Each week, we will be publishing layman’s abstracts of new articles from our prestigious portfolio of journals in statistics. The aim is to highlight the latest research to a broader audience in an accessible format.
The article featured today is from the Canadian Journal of Statistics, with the full article now available to read on Early View here.
So, H.Y., Thompson, M.E. and Wu, C. (2020), Correlated and misclassified binary observations in complex surveys. Can J Statistics. doi:10.1002/cjs.11551
In medical and health surveys, it is ubiquitous that binary responses are subject to misclassification. For example, respondents might report that they have coronary disease at the beginning of a study, but deny having any heart problem in the follow-up questionnaires. The discrepancy may be due to misdiagnosis, false memory or human mistakes in the recording process.

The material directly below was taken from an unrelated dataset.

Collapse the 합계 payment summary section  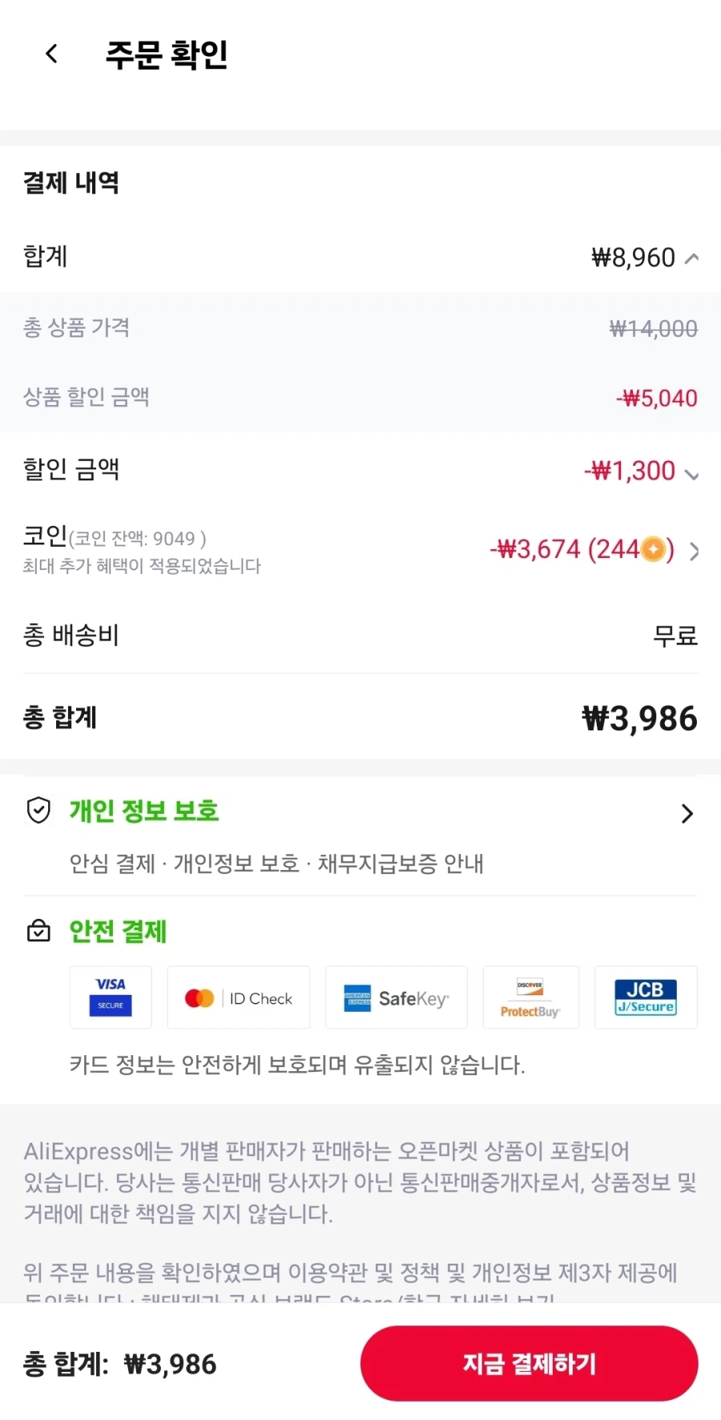click(x=692, y=257)
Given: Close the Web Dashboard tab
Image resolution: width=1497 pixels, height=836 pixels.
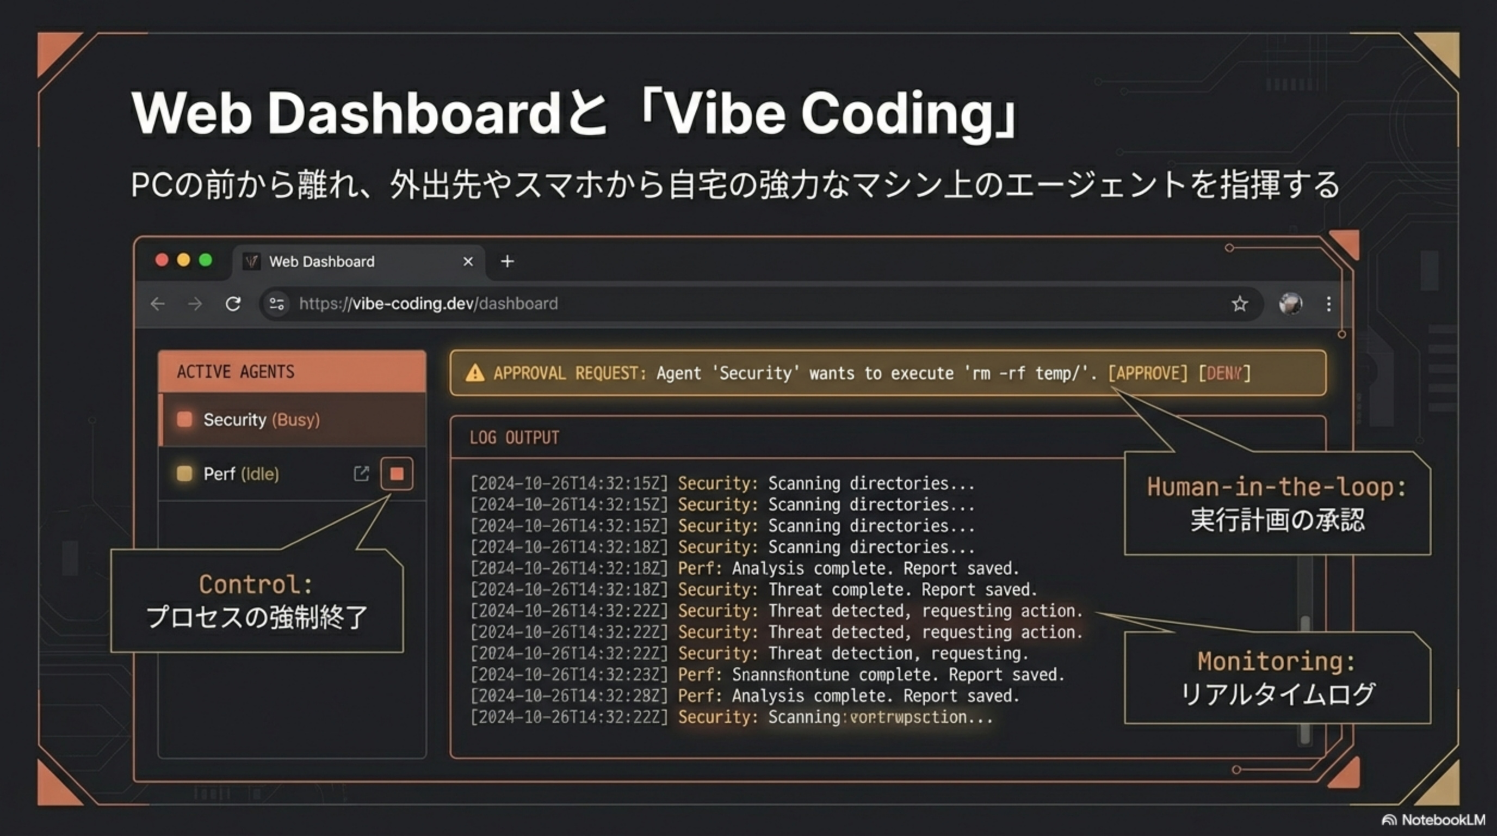Looking at the screenshot, I should click(468, 262).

In longitudinal surveys, the primary interest lies in estimating the population changes over time at the individual levels. When responses are from the same individuals, the correlations between the observations can be substantial. Besides, the answers may be correlated within communities, such as the caseload of family doctors or the patients associated with various health centres. The diagnoses and treatments may vary across district areas and result in different response error.
Ignoring these problems would make the population prevalence estimates inaccurate. Therefore, health policies based on them may be inadequate for the needs of the population.
This article proposes a pseudo – generalized estimating equation (pseudo – GEE) approach to analyze binary survey responses with misclassifications. The method is particularly useful under cluster sampling frameworks or longitudinal surveys, and it can estimate the misclassification and response parameters at the same time. This method is assessed numerically using a real dataset from the Canadian Longitudinal Study on Aging (CLSA).